### Activity
Below are the records; locate each line with the word "agent" and copy it.

****

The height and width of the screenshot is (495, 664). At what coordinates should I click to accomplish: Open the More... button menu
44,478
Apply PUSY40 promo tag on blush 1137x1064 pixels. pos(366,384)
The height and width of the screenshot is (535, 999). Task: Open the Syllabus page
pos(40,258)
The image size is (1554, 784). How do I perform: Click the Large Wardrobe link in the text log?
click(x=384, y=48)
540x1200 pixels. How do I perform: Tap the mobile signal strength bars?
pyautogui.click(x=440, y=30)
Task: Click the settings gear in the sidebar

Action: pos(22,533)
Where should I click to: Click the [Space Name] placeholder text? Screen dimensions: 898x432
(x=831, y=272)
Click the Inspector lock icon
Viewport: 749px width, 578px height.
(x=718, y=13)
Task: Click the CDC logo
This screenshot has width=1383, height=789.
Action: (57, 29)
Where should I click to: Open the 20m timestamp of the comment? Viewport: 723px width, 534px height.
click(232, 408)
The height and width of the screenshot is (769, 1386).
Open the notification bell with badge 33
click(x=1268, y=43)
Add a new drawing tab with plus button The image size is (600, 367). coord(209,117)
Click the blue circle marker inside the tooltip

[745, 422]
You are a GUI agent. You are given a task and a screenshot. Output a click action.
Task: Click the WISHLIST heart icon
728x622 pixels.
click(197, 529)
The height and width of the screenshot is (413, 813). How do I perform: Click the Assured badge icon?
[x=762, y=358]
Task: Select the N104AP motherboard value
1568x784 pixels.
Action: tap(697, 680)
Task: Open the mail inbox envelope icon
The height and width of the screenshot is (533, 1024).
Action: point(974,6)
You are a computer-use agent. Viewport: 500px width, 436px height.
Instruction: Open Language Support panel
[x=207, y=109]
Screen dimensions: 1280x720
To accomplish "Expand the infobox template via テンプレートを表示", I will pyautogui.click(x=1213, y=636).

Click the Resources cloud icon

****

### Solution below
You are a GUI agent. You are given a task and a screenshot. Output a click action.
You are a computer-use agent. Viewport: 500px width, 436px height.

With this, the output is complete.